§ **WRITTEN TASK**:
In the patch message below about batching TLB flushing during folio migration, list every term that contains an underscore.

─── PAGE EXTRACT ───

在 2023/2/6 下午2:33, Huang Ying 写道:
> The TLB flushing will cost quite some CPU cycles during the folio
> migration in some situations.  For example, when migrate a folio of a
> process with multiple active threads that run on multiple CPUs.  After
> batching the _unmap and _move in migrate_pages(), the TLB flushing can
> be batched easily with the existing TLB flush batching mechanism.
> This patch implements that.
>
> We use the following test case to test the patch.
>
> On a 2-socket Intel server,
>
> - Run pmbench memory accessing benchmark
>
> - Run `migratepages` to migrate pages of pmbench between node 0 and
>    node 1 back and forth.

─── ROWS ───

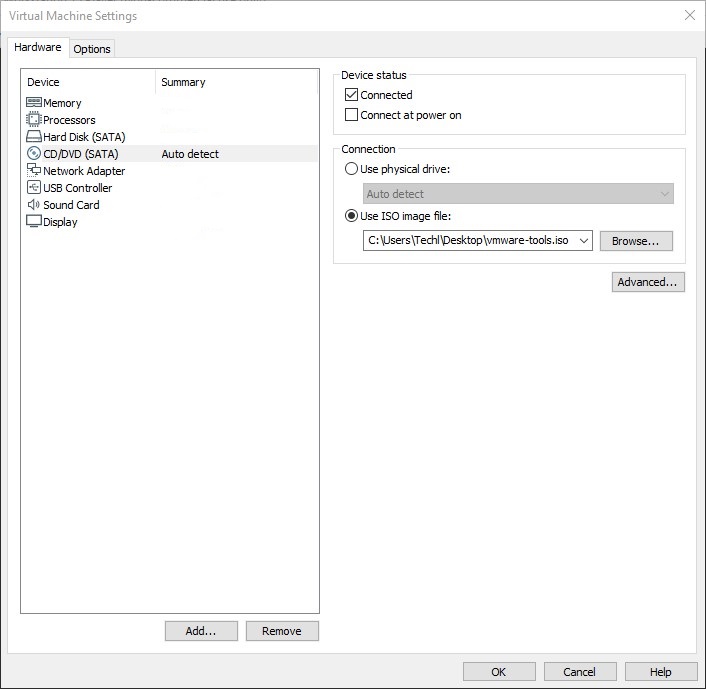Choose the Use physical drive option
The height and width of the screenshot is (689, 706).
(351, 169)
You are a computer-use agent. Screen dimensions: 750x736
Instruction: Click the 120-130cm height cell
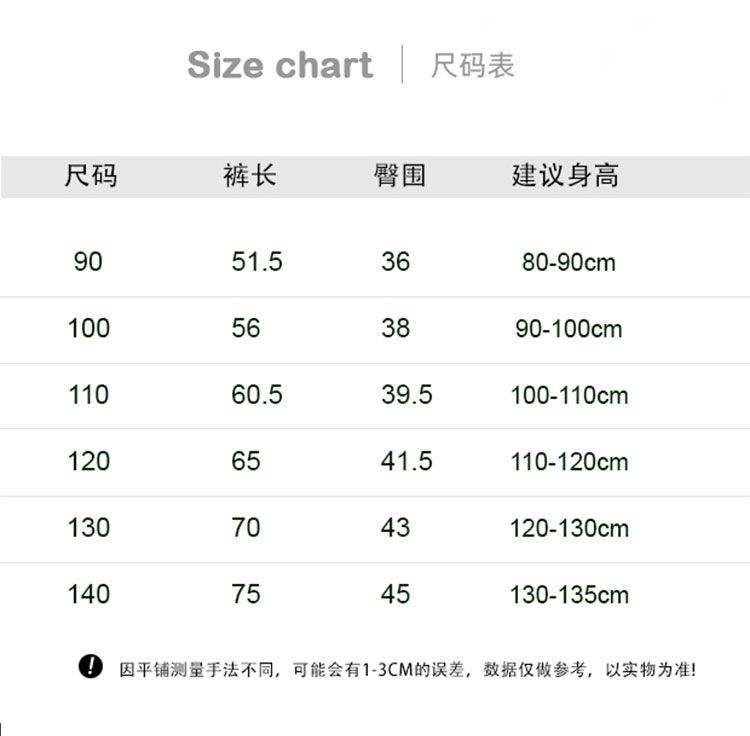point(569,528)
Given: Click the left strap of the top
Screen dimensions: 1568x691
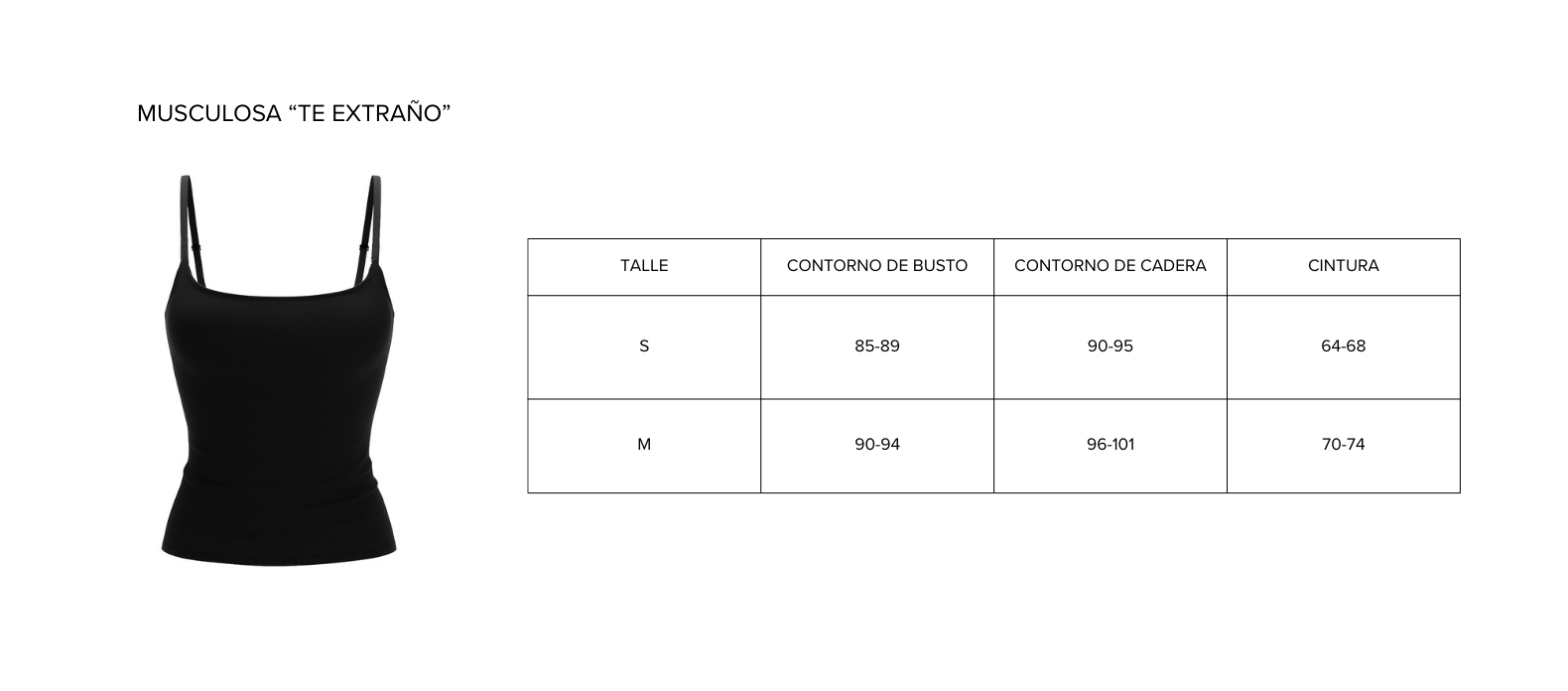Looking at the screenshot, I should click(x=191, y=228).
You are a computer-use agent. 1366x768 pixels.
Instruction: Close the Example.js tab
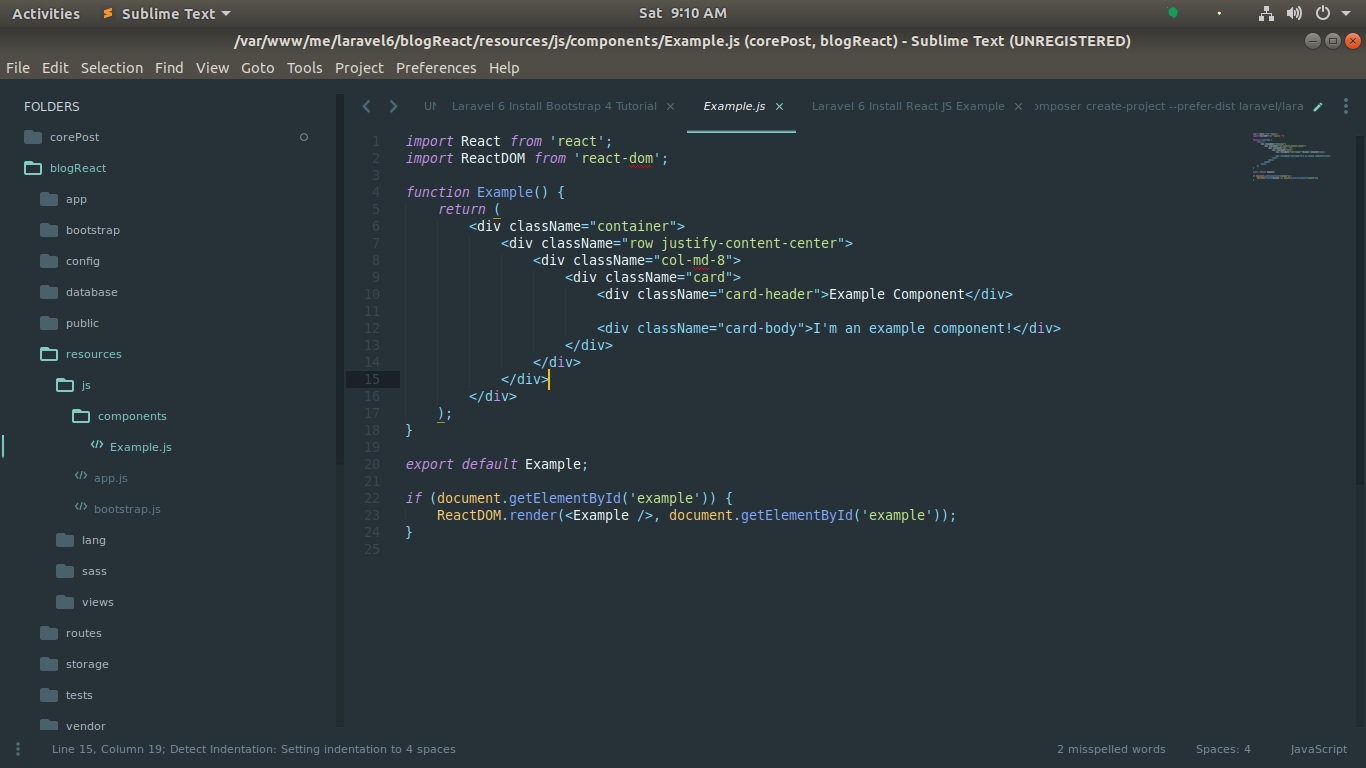(779, 106)
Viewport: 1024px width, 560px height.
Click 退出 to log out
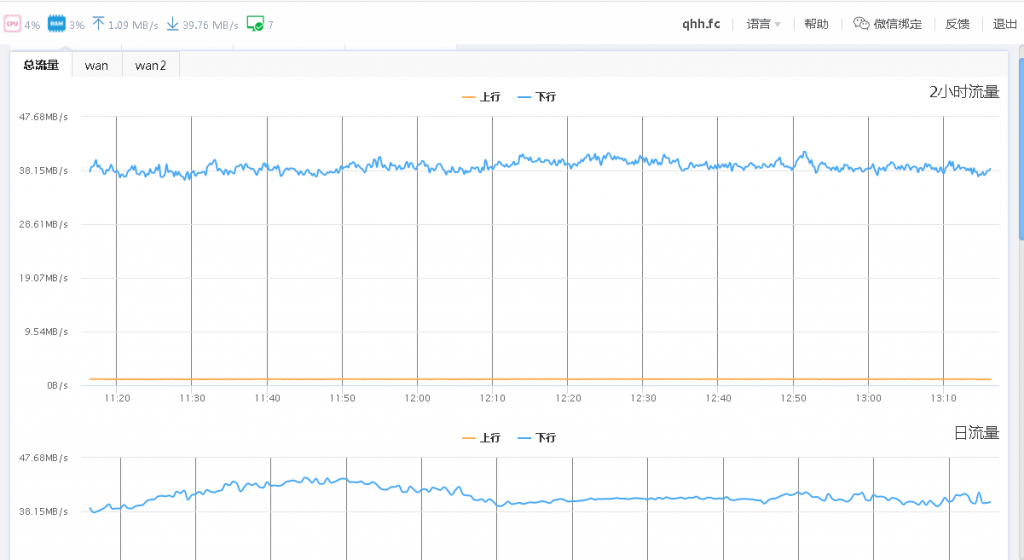(x=1004, y=24)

───

§ **FINISHED ANSWER**:
- _unmap
- _move
- migrate_pages()